Mr. Asante, who said he envisages a future where ‘tyranny of sovereignty’ across the continent will make way for a united influential voice to shape Africa’s destiny on the global stage, added: “Africa must open up; the sovereigns must open up! Because if we play it small, we will not have a future. But if we play it big, then we have a voice and we can only play it big when we are playing with the 1 billion people on the continent. That is when we can make a difference”.
He made this call at the Africa Prosperity Dialogues (APD) 2024 at the Peduase Presidential Lodge in the Eastern Region, where he further highlighted the need for Africa to rethink and reposition itself strategically for prosperity, especially when it accounts for just three percent of the about US$25.3trillion global trade.
Speaking on the topic ‘Doing Business Differently – Adding Value to What we Produce’, he charged the continent to better position itself to export more by converting its numerous raw materials into distinctive value additions.
“Sustainability is not just an issue of how we organise ourselves, but there is also a business angle to it.
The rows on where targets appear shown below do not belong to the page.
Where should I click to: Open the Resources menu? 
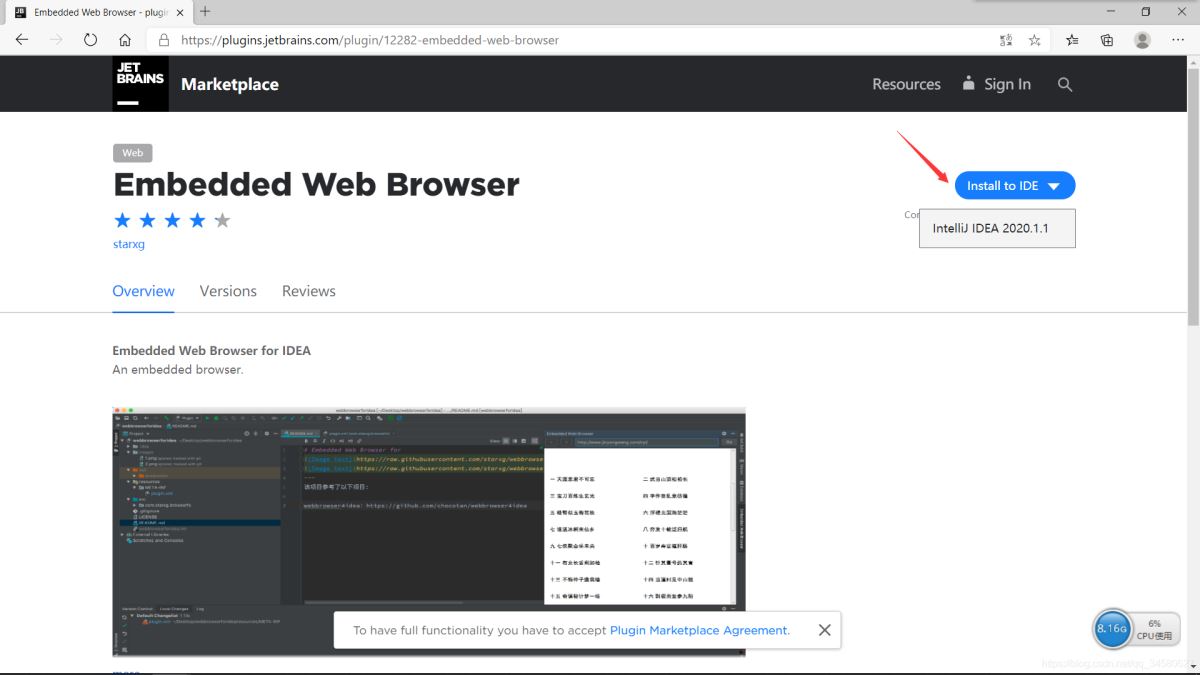[906, 84]
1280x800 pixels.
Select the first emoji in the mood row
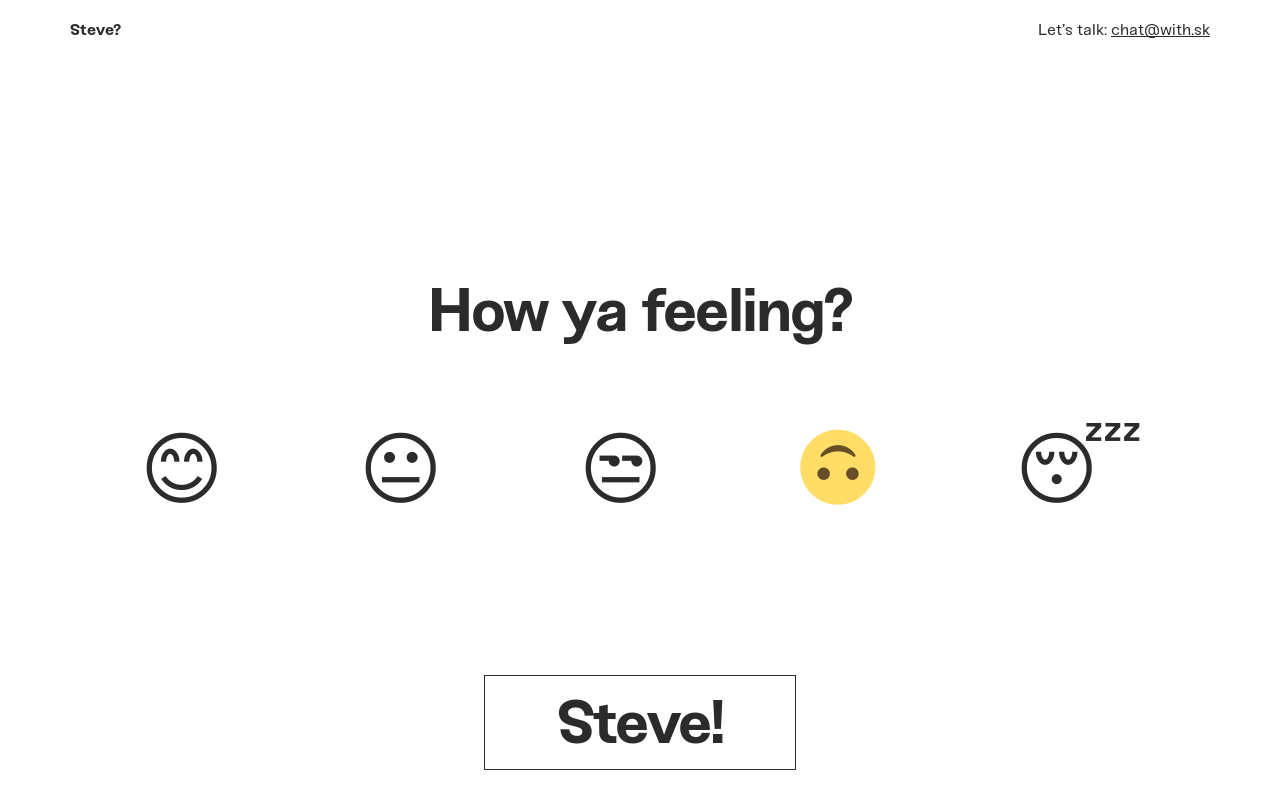tap(181, 467)
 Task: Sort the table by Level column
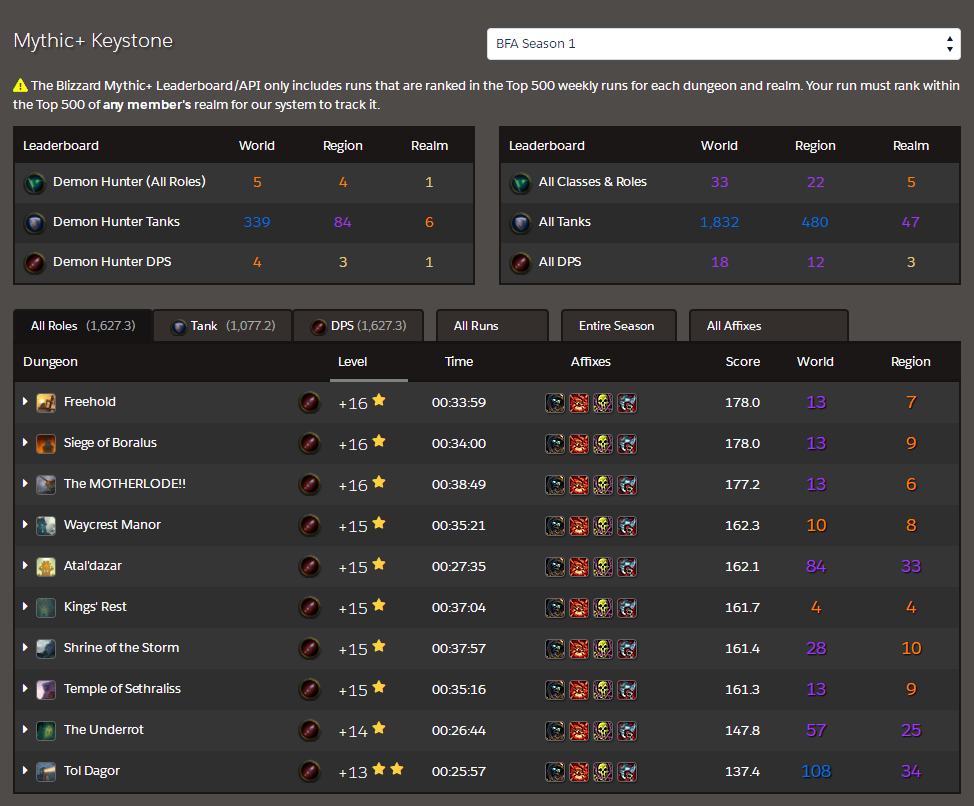point(353,362)
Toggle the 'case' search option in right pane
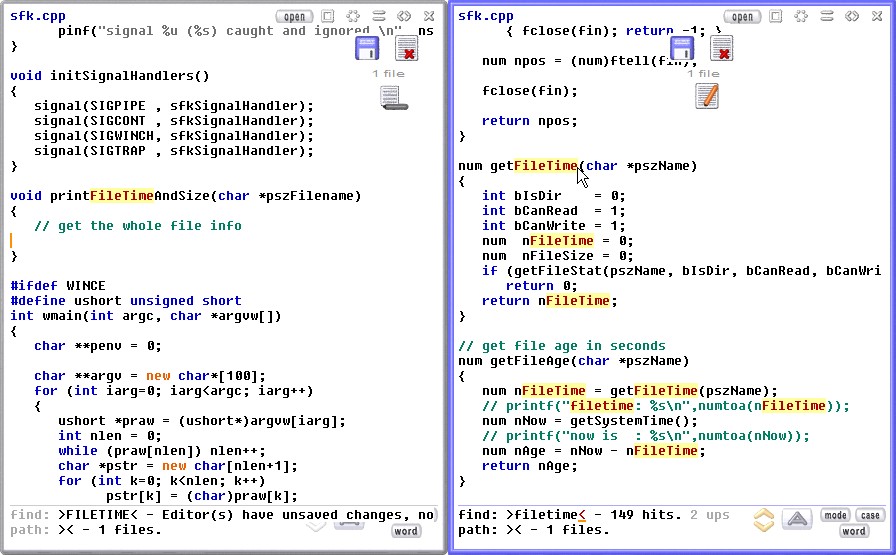This screenshot has width=896, height=555. (x=870, y=516)
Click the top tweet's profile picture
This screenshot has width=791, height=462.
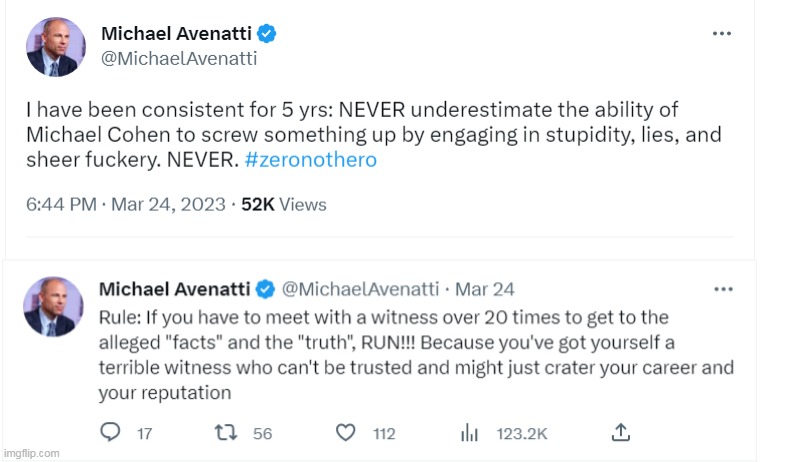(x=56, y=46)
As a continent, we are resource-rich but we are not able to translate that into distinctive value additions. The resources are taken from here and shipped across the rest of the world and then returned as finished products. If we are talking about sustainability, shouldn’t we be having a global dialogue around the repositioning of factories close to where the raw materials are? These are some of the things we, as Africans, need to change,” he noted.
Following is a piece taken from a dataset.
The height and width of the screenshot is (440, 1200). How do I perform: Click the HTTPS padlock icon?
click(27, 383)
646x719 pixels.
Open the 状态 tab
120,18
Technology and digitisation
Having lauded the continent’s effort toward catching up with evolving technology, he said educational systems must produce high-tech engineers who can occupy the top echelon of the space so that Africa can shift from being solely consumers.
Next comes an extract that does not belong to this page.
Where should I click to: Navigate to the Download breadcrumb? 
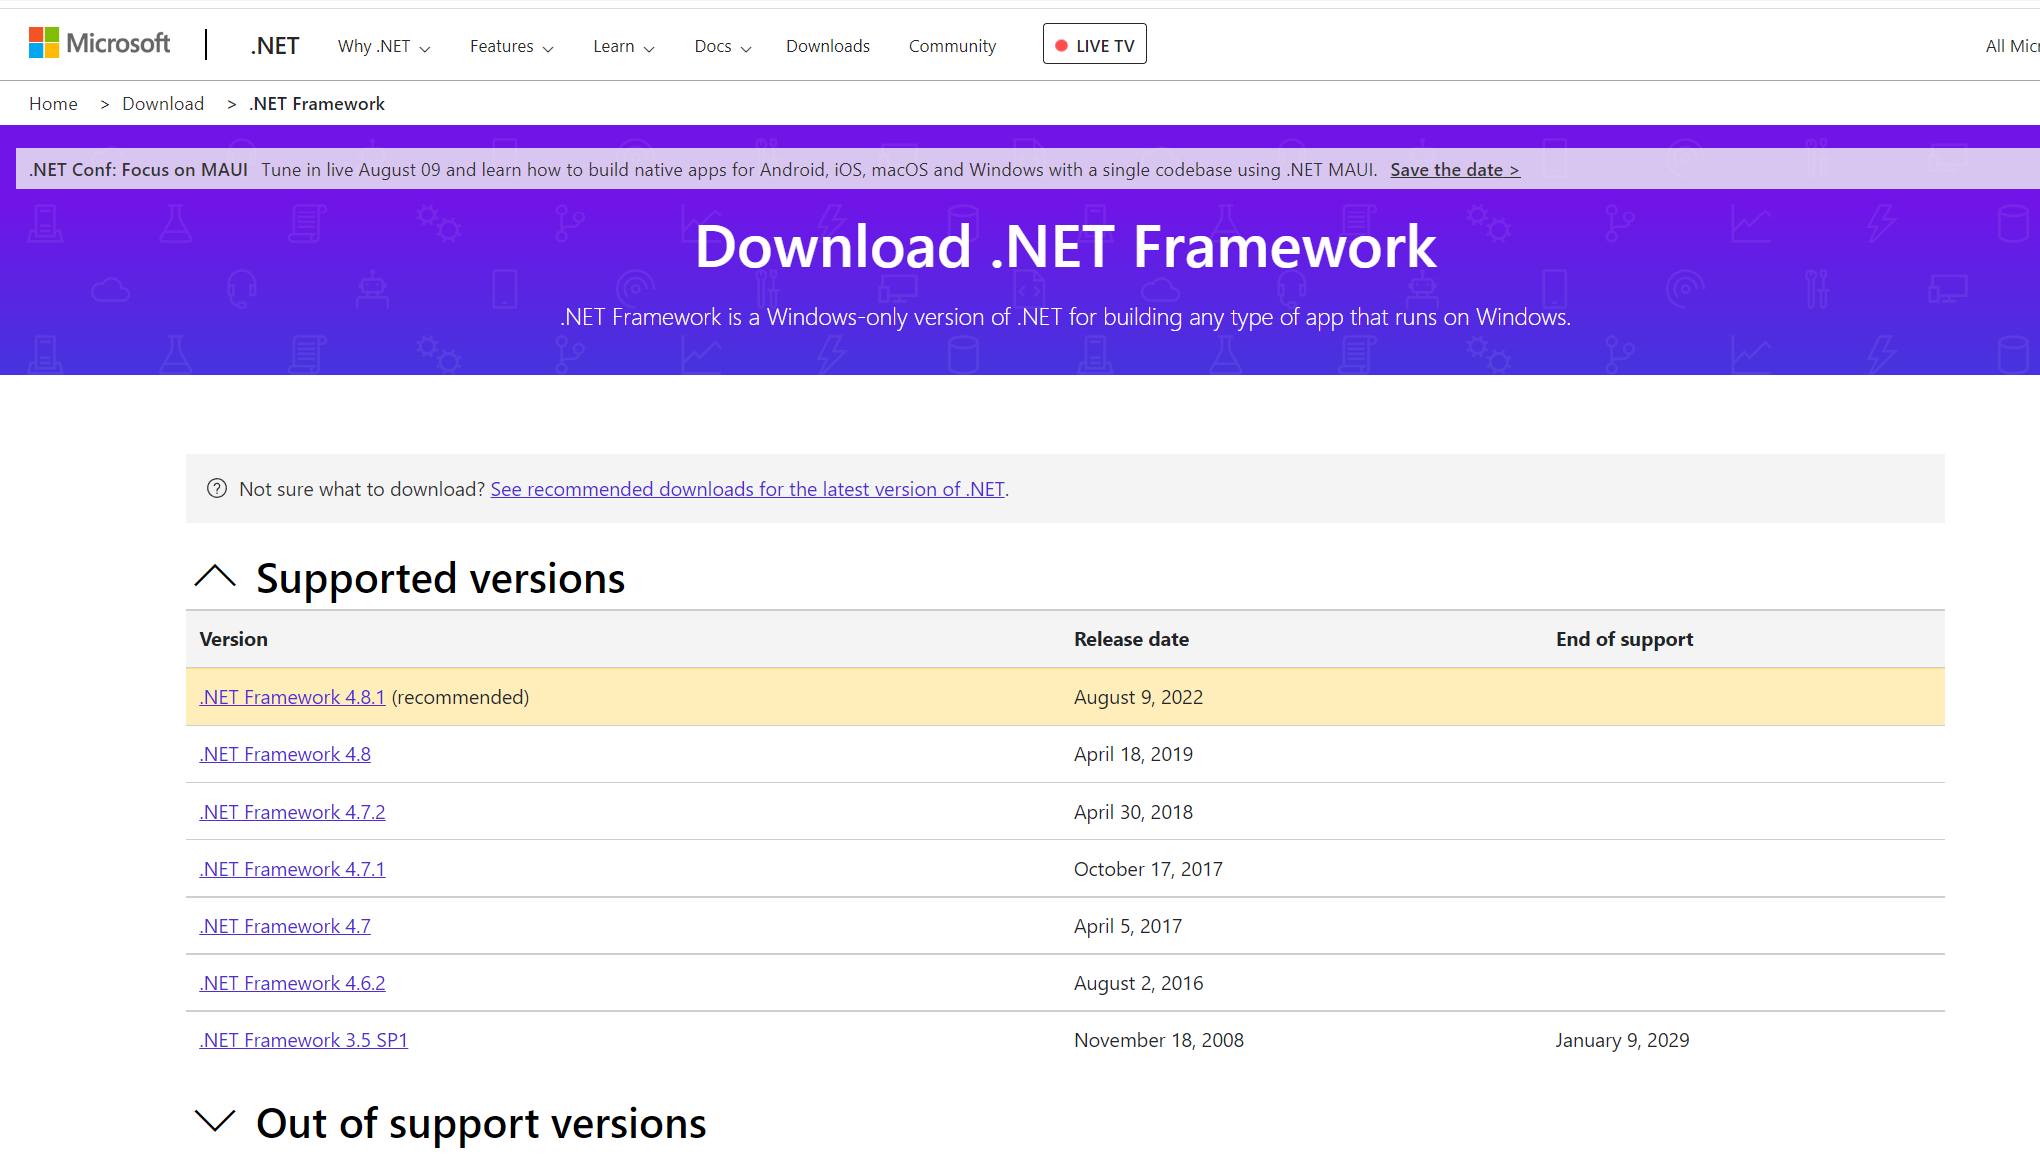point(163,104)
“Almost every country is catching up as far as technology is concerned. Almost every country is building Fintechs. Five years ago, this was not the case. Almost all countries are ensuring digital identity to deal with the downside of technology. I think what is left is shifting our educational systems, such that we are not just consumers of technology but also can occupy the high-value chain of technology.
“The fight between the West and the East is one along the lines of technology like robotics and biotech, and whoever captures this high value of technology tomorrow becomes the global world power. Unfortunately, we have basic needs to meet in Africa, so it will take time for us to capture; but we should not let the issue of artificial intelligence and Fintech just bypass us,” he said.
He further added that digitisation must be seen beyond being just a sector, to being an enabler of every other sector within the economy.
During a panelist discussion on the topic ‘Doing Business Differently – Adding Value to What We Produce’, conversations hovered around what Africa needs to do to perform substantially in global value chains.
The panel collectively agreed that to achieve this, the continent must redefine business methods that transition its trade from one that concentrates on primary commodities and raw material exports to competitive, value-added goods that meet international standards.
This call underscores the need for ensuring African businesses produce with specified criteria for quality, design, service delivery and especially, appearance that meet international standards.